QUOTE (volcanohunter @ Jan 11 2007, 05:53 PM)

But back to the parable itself. I don't think there's much basis for attributing Balanchine's interpretation to the Russian Orthodox Church. It probably has more to do with the personal religious views of Prokofiev, Kochno or Balanchine.
I think it has to do with both. Organized religions of all stripes have created ritual and general teaching that is expected to be absorbed through repetition, ritual, and impression. Do I think that Balanchine's interpretation was based in Orthodox doctrine? No. Do I think that Balanchine's interpretation was rooted in his concept of what it meant to be a Russian Orthodox man of deep religious faith, based on the ritual he observed in childhood, noted by Taper and many subsequent biographers, and reinforced by similar ritual at court and on the ballet stage?
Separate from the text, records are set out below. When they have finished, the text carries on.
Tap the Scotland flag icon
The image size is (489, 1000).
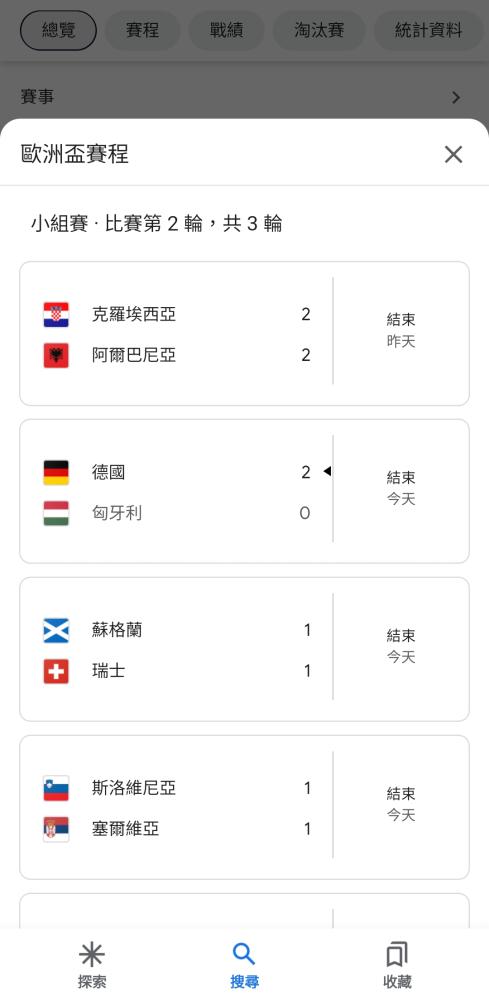(56, 631)
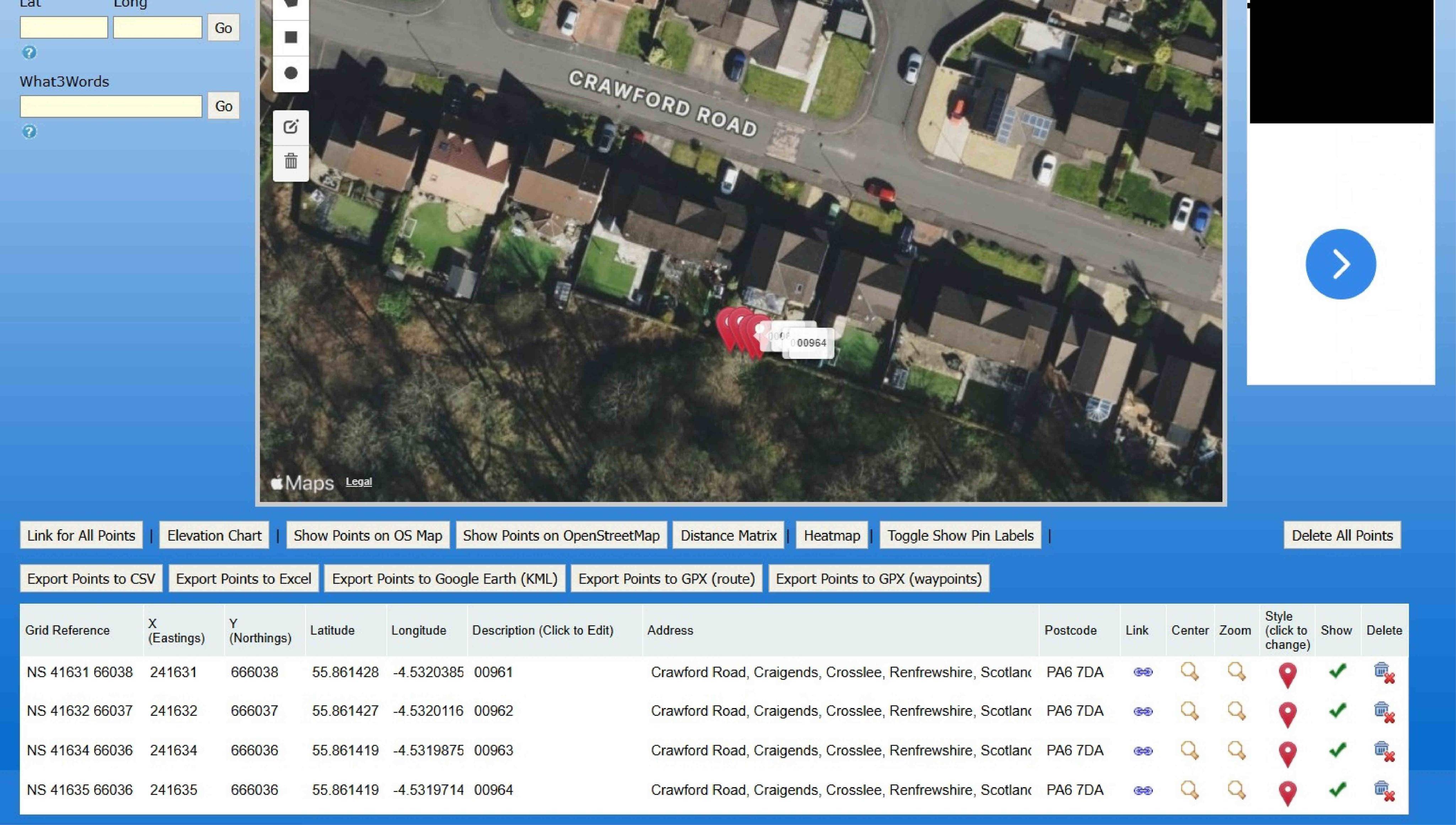Image resolution: width=1456 pixels, height=825 pixels.
Task: Select the circle drawing tool on map
Action: (291, 73)
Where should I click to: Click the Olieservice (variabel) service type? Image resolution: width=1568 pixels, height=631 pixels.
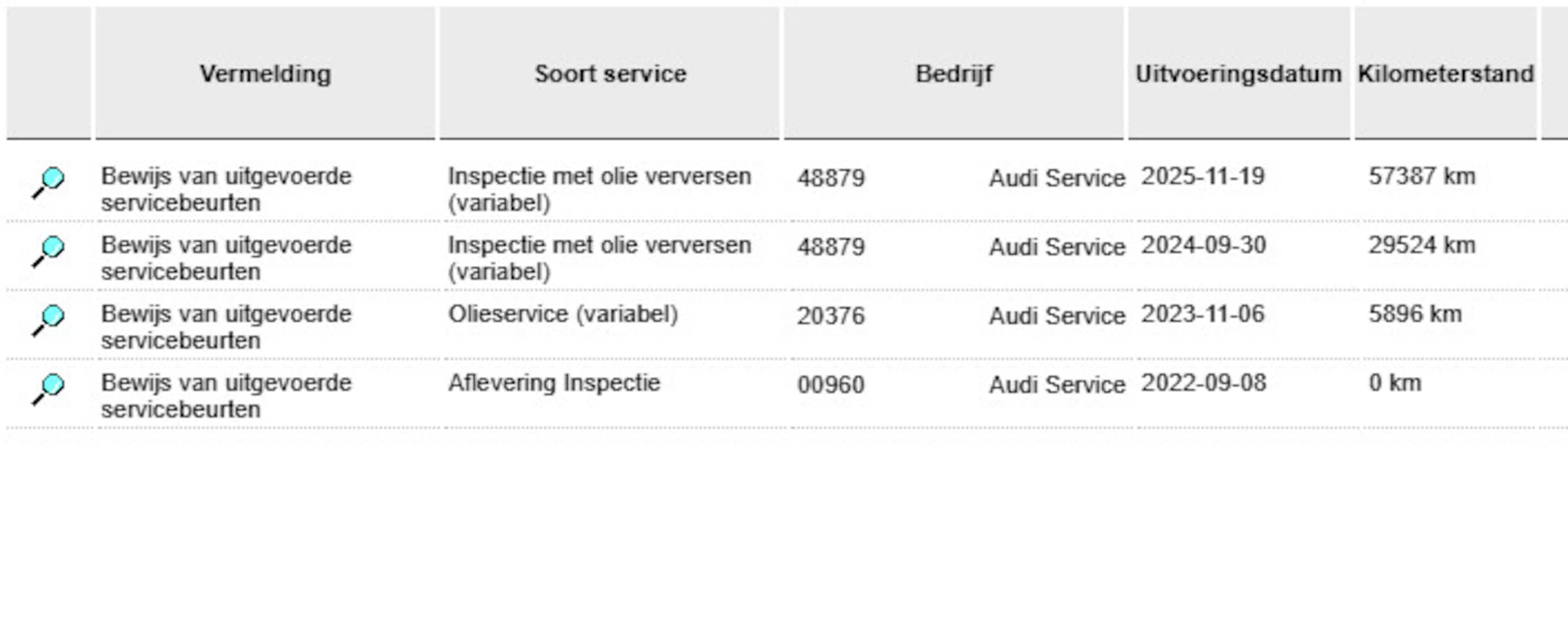[x=563, y=314]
Yes.
Just as he experimented with Impressionistic ballet during his school days into his professional career, and just as he expanded ballet into a neoclassicism and use of modern music that would be alien to his childhood stage idols and often ignored the concept of institutional hierarchy as a ballet master, he kept the essence ingrained from when he was student: "Ballet is woman" and structural hierarchy on stage.
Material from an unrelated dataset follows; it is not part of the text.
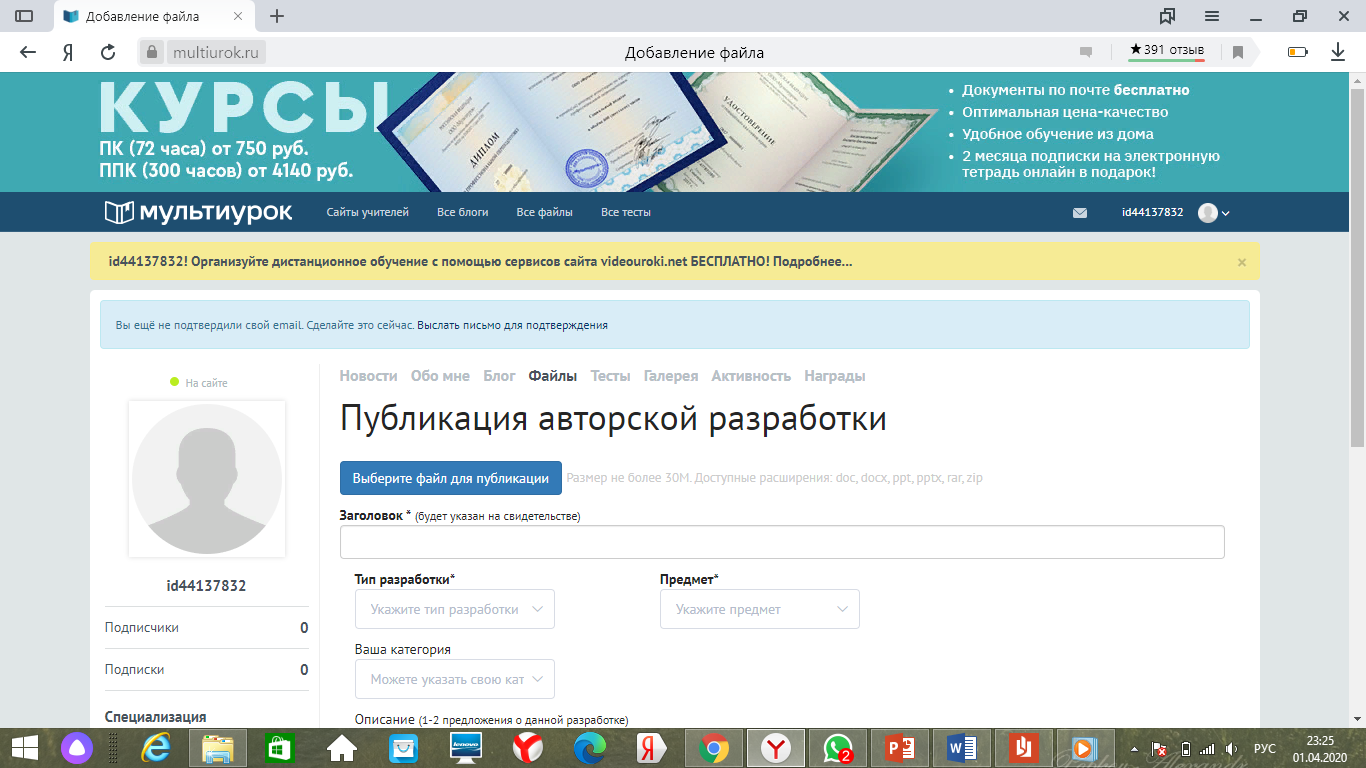Expand the user avatar menu in header

coord(1214,213)
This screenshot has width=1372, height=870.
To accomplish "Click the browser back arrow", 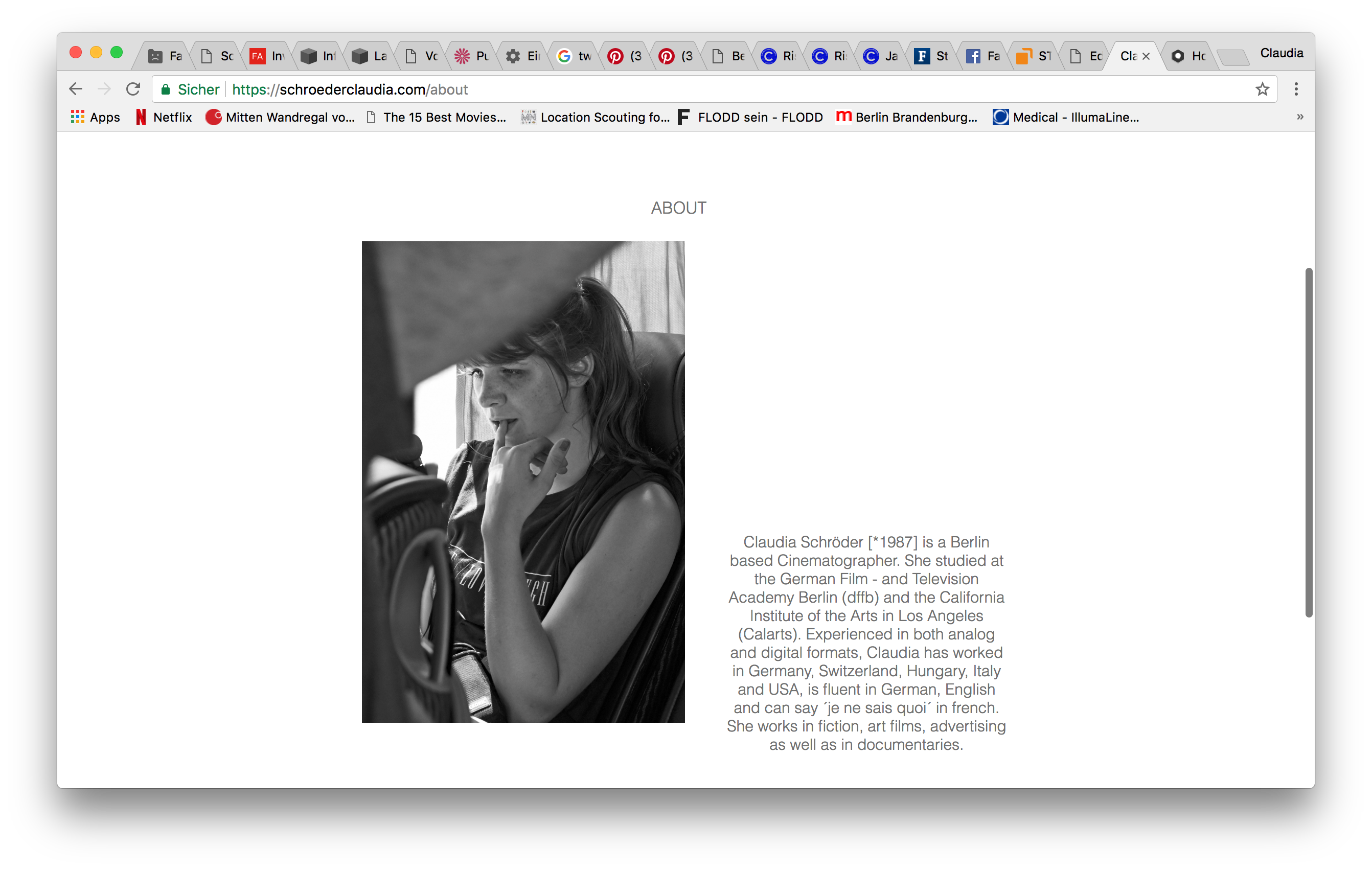I will pyautogui.click(x=75, y=89).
The distinction reminds me of a an interview with Karen Armstrong, a former nun who has written extensively about religion and religious history, that was published on salon.com. Since it is accessible by subscription, I won't add a link, but will quote a small portion:
QUOTE
You're saying these ancient sages really didn't care about big metaphysical systems. They didn't care about theology.
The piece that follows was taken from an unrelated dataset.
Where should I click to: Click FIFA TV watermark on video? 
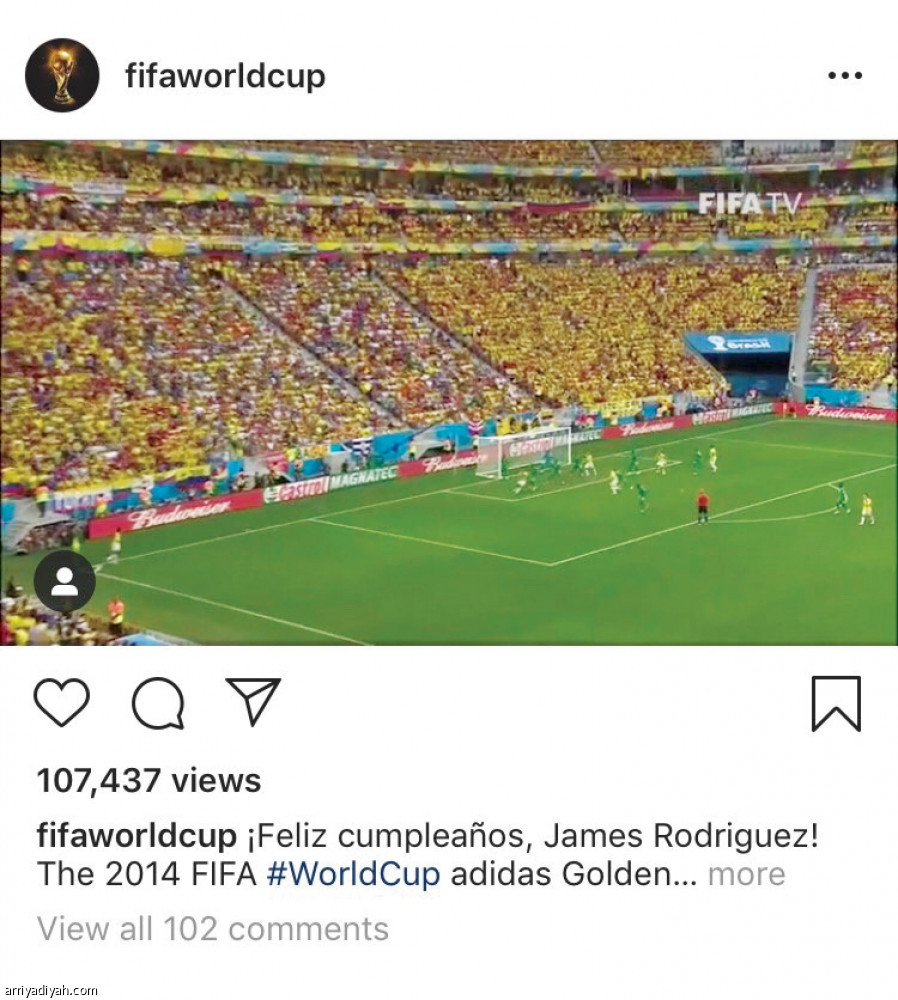tap(749, 204)
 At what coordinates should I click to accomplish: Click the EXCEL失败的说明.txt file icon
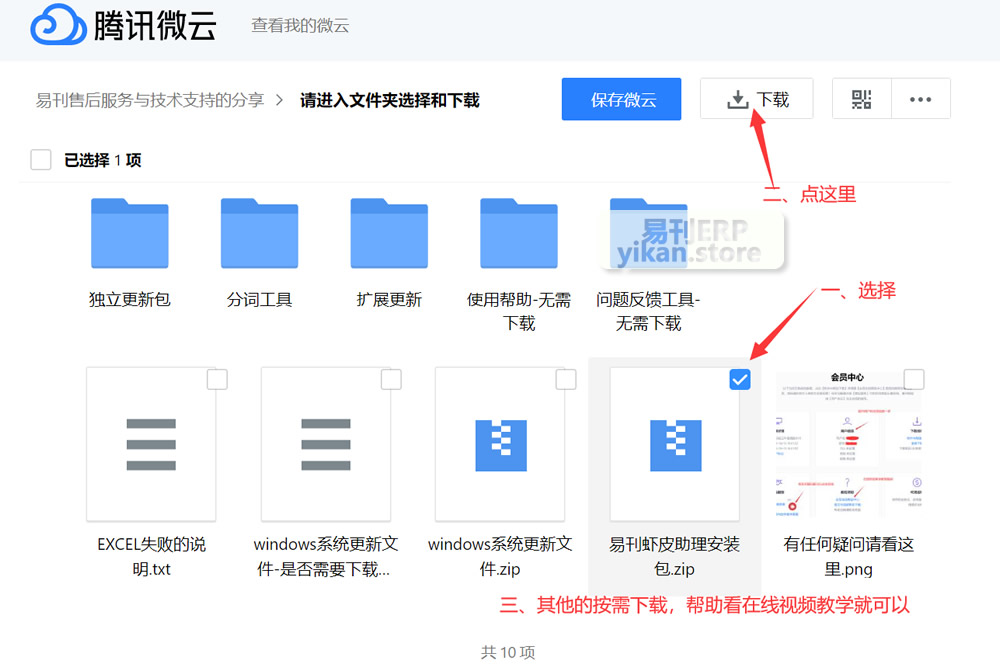(x=151, y=444)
No, none of them did. And neither did Jesus. Jesus did not spend a great deal of time discoursing about the trinity or original sin or the incarnation, which have preoccupied later Christians. He went around doing good and being compassionate. In the Quran, metaphysical speculation is regarded as self-indulgent guesswork. And it makes people, the Quran says, quarrelsome and stupidly sectarian. You can't prove these things one way or the other, so why quarrel about it? The Taoists said this kind of speculation where people pompously hold forth about their opinions was egotism. And when you're faced with the ineffable and the indescribable, they would say it's belittling to cut it down to size. Sometimes, I think the way monotheists talk about G-d is unreligious.
Unreligious? Like talk about a personal G-d?
Yes, people very often talk about him as a kind of acquaintance, whom they can second-guess. People will say G-d loves that, G-d wills that, and G-d despises the other. And very often, the opinions of the deity are made to coincide exactly with those of the speaker.
Yet we certainly see a personal G-d in various sacred texts. People aren't just making that up.
No, but the great theologians in Judaism, Christianity and Islam say you begin with the idea of a god who is personal. But G-d transcends personality as G-d transcends every other human characteristic, such as gender. If we get stuck there, this is very immature. Very often people hear about G-d at about the same time as they're learning about Santa Claus. And their ideas about Santa Claus mature and change in time, but their idea of G-d remains infantile.
While I'm not saying that Balanchine's view of G-d was infantile, I do think that in his interpretation of the Prodigal story, he retained the essence of what he distilled from his religious experience and turned it into theater. That's why I think that a discussion of doctrine is not the central point.